I was surprised to see this rifle in my Dad's closet. I remember this gun from my youth, but I never remember it in attachment with my father. I remember this gun hanging in my grandfathers shop, just above the reach of young boys.



The Benjamin Pellet Rifle. As common as dirt in Louisiana during the '.50s and '60s, a boy knew he had moved up in the world when he wore out his first BB gun and stepped up to a pellet rifle. Every kid on the block had one of these, either in Sheridan, Daisy, Crossman, or Benjamin configuration.

You can still buy a Benjamin rifle today, not much changed from the example that hung in my grandaddy's shop. Airgun depot has them. The ones they sell today are steel.



This one is made of brass. Solid brass. Whether or not any rifling still exists in the barrel is up for grabs, and I haven't shined a light down the bore. I can say with some certainty that a cleaning rod has never gone down the barrel, so there may be rifling remaining in that soft, brass barrel.

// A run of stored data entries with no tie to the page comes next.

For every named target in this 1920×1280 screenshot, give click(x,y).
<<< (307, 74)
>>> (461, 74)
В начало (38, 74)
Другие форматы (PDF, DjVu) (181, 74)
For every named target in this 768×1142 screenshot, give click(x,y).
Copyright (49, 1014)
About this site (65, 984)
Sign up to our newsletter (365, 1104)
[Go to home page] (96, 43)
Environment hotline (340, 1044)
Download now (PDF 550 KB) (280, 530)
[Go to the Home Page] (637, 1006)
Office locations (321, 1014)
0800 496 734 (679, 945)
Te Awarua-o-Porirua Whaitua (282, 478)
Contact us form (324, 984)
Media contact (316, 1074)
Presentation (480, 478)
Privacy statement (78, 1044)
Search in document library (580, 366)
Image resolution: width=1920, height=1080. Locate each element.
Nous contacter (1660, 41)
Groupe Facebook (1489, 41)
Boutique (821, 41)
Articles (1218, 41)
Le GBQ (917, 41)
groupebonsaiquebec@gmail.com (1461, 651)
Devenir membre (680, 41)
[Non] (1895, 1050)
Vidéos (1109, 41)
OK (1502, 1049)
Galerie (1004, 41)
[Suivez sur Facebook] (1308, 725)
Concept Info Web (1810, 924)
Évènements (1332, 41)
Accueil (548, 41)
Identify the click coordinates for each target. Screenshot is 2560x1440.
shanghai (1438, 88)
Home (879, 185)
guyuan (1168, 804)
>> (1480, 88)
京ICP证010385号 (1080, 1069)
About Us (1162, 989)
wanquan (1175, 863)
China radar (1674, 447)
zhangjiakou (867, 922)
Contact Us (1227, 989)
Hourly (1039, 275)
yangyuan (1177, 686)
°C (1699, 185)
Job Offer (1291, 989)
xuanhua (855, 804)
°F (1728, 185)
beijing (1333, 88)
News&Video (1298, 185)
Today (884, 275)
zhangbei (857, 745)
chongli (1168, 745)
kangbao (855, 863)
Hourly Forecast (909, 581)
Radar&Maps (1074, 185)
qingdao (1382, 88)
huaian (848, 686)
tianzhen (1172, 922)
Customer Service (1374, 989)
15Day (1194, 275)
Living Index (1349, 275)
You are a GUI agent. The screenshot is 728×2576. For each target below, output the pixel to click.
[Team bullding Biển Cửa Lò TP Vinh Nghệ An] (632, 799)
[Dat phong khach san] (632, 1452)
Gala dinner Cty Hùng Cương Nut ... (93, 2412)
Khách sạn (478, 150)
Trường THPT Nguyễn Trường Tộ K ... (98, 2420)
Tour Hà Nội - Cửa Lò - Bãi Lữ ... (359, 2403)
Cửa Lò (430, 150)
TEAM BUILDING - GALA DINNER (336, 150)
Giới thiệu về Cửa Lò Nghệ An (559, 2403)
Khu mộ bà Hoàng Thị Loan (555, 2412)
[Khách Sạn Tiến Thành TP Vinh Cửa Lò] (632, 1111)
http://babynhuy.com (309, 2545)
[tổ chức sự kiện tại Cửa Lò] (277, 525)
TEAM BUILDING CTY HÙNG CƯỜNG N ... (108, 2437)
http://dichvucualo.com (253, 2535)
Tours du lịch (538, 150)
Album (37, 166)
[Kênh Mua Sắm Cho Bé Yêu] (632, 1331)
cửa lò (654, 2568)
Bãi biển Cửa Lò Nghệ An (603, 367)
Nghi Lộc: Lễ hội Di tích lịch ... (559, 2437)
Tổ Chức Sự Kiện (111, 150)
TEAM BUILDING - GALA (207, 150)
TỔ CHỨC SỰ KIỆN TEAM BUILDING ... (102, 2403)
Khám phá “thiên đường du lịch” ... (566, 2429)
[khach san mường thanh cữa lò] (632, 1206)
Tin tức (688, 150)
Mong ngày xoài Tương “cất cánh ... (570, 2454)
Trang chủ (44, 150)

The pump mechanism doesn't work, but there is a leather washer in there that is probably cracked and allowing the air system to leak. Those leather washers were a common failure if you neglected to oil the air system. As I recall, it was an easy fix. I'll take this one to the gunsmiths in a week or so and see if we can get it working. My brother has claimed this rifle, but he won't be able to pick it up until summer. Heh-heh! I'll see if I can get it working. I was never allowed to touch it as a boy.